## START SUPPLIED TEXT
Taken from "Preserving an art form: the Barbershop Harmony Society"
For more information visit www.spebsqsa.org

 

What is this thing called SPEBSQSA, and why do so many people have so much fun as part of it?

As much a part of American culture as Old Glory, Mom and apple pie, barbershop quartet singing is one of America's native art forms. It is alive today, largely through the efforts of an organization called the Society for the Preservation and Encouragement of Barber Shop Quartet Singing in America (SPEBSQSA).

Though the roots of four-part harmony go back more than a century, it was not until the near-accidental formation of the Society that barbershop quartet music was actively promoted.

The Early Years

SPEBSQSA was founded in 1938, when Tulsa tax attorney Owen C. Cash happened to meet a fellow Tulsan, investment banker Rupert I. Hall, while both were in Kansas City, stranded when a storm closed the airport. Meeting by chance in a hotel lobby, the men discovered their mutual love for vocal harmony, and together they bemoaned the decline of that all-American institution, the barbershop quartet.
## END SUPPLIED TEXT
## START EXCERPTED DATA
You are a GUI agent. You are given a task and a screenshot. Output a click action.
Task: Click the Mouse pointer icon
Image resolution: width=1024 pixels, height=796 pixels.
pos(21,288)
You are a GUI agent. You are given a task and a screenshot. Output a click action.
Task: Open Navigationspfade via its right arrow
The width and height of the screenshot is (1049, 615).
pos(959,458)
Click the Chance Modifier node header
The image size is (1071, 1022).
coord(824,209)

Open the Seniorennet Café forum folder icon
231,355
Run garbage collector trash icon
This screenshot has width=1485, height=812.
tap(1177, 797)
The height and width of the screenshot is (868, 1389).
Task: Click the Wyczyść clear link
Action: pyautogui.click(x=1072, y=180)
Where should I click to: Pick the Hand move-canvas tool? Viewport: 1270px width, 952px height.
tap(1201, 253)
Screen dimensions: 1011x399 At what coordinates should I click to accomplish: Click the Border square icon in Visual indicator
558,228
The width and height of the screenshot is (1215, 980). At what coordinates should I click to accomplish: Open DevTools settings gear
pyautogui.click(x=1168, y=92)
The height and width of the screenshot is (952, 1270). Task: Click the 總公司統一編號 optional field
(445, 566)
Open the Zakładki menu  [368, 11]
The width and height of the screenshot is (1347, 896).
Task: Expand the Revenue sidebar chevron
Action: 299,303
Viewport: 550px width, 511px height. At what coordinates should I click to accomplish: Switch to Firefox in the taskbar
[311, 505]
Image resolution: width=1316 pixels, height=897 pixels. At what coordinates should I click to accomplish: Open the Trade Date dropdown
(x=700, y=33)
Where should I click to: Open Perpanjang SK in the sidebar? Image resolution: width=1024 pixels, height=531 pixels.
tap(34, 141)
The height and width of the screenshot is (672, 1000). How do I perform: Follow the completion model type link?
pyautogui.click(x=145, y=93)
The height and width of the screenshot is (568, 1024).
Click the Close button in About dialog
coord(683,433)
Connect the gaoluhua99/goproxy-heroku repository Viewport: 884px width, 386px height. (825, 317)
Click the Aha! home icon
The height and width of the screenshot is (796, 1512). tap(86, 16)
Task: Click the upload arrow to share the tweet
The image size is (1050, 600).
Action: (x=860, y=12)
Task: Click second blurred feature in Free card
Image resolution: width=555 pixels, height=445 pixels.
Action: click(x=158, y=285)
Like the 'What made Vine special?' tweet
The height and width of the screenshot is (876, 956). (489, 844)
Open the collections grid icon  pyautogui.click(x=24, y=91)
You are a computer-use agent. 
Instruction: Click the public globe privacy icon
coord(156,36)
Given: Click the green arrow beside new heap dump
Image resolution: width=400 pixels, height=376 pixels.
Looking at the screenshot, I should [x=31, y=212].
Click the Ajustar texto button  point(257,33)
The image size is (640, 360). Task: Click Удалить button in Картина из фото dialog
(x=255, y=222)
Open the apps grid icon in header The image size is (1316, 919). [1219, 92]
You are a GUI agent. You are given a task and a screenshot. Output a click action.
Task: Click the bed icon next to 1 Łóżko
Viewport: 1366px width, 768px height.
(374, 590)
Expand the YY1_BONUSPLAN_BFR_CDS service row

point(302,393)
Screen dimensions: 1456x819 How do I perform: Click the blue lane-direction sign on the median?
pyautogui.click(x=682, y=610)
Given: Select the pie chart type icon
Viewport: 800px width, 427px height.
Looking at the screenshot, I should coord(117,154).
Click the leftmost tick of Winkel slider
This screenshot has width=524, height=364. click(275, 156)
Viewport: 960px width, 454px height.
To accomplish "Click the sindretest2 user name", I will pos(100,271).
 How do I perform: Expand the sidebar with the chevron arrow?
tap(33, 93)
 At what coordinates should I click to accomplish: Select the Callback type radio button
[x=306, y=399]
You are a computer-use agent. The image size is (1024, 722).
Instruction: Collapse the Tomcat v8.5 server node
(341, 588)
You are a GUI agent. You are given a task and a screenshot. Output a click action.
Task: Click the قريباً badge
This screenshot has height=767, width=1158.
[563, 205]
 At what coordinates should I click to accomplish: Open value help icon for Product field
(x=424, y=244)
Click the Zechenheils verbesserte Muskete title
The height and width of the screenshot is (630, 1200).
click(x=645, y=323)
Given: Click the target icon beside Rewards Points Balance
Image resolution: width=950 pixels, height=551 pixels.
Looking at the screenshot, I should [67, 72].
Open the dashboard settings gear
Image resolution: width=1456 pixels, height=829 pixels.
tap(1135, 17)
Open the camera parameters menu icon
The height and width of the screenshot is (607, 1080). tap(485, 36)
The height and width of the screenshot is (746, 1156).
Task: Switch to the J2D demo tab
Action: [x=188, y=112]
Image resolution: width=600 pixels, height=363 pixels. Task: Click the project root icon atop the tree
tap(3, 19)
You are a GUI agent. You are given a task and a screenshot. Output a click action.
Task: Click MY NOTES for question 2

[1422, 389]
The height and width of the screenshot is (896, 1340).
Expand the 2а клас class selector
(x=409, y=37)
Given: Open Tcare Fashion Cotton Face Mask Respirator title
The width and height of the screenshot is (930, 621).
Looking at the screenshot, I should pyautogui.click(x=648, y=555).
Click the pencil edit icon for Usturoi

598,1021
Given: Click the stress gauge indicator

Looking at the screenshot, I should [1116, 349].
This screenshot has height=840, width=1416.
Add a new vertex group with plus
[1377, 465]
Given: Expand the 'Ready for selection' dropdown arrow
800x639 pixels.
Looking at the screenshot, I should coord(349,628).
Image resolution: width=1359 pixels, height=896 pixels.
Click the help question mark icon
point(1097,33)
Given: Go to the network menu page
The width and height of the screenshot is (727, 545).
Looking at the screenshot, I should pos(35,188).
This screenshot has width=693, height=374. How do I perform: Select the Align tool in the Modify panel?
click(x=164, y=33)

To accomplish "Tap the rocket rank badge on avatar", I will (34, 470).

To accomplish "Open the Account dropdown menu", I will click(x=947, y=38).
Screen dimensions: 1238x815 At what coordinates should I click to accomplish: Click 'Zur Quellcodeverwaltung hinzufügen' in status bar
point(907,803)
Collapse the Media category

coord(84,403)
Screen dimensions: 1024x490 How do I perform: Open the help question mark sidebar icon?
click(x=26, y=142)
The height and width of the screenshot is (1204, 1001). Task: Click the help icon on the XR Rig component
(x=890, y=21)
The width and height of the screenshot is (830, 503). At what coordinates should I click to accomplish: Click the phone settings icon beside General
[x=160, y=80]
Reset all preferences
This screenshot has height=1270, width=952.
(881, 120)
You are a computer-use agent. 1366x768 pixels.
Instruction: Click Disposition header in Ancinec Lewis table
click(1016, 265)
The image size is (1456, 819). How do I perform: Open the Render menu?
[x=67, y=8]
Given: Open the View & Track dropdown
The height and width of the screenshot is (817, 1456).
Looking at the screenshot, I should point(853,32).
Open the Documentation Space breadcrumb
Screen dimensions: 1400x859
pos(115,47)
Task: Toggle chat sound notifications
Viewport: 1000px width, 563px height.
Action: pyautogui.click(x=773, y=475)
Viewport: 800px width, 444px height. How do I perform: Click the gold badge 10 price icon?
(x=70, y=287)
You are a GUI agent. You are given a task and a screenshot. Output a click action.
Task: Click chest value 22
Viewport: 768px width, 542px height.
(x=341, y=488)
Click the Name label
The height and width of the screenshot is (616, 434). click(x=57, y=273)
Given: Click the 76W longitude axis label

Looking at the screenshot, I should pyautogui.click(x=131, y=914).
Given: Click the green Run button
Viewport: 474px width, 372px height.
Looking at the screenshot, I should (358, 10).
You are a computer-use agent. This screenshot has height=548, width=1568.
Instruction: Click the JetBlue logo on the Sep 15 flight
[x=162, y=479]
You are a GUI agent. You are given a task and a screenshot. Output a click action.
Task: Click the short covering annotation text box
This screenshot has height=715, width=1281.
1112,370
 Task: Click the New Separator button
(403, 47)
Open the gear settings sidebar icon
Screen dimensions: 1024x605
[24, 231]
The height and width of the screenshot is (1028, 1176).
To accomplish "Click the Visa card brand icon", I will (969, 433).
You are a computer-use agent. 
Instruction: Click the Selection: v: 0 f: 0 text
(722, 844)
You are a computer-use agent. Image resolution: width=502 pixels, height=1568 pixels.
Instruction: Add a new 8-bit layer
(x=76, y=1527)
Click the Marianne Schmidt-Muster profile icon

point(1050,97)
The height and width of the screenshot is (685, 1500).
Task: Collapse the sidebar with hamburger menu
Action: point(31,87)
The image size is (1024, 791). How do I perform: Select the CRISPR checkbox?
## END EXCERPTED DATA
* _YOUR TASKS_:
**a.** List the things that the text on the Barbershop Harmony Society compares barbershop quartet singing to as parts of American culture.
**b.** According to the Barbershop Harmony Society text, what closed the Kansas City airport and left the two founders stranded?
**c.** Carry on the Barbershop Harmony Society text from the point where it ends.

* _TASK RESPONSES_:
**a.**
Old Glory
Mom
apple pie

**b.** A storm closed the airport.

**c.**
Determined to stem that decline, they wrote a humorous letter to friends, stating:

"In this age of dictators and government control of everything, about the only privilege guaranteed by the Bill of Rights not in some way supervised or directed is the art of barbershop quartet singing. Without a doubt, we still have the right of peaceable assembly which, we are advised by competent legal authority, includes quartet singing.

"The writers have, for a long time, thought that something should be done to encourage the enjoyment of this last remaining vestige of human liberty. Therefore, we have decided to hold a songfest on the roof garden of the Tulsa Club on Monday, April 11, 1938, at 6:30 p.m."

Twenty-six men attended that first rooftop meeting, and all agreed they should do it again. Attendance at subsequent meetings multiplied rapidly; at the third gathering, more than 150 harmonizers raised such a sound that traffic stopped on the street below. A reporter for the Tulsa Daily World chanced to pass by the scene, sensed a good story, and put the story on the national news wires. The lengthy name and initials, founder Cash's way of poking fun at the New Deal's "alphabet soup" of initialed government agencies, captured the imagination of readers coast to coast, and inquiries came pouring in.

The Society today

SPEBSQSA is now the world's largest all-male singing organization, with more than 34,000 singers in more than 800 chapters in the United States and Canada. Another 4,000 barbershoppers are members of affiliated organizations in Australia, Germany, Great Britain, The Netherlands, New Zealand, South Africa and Sweden.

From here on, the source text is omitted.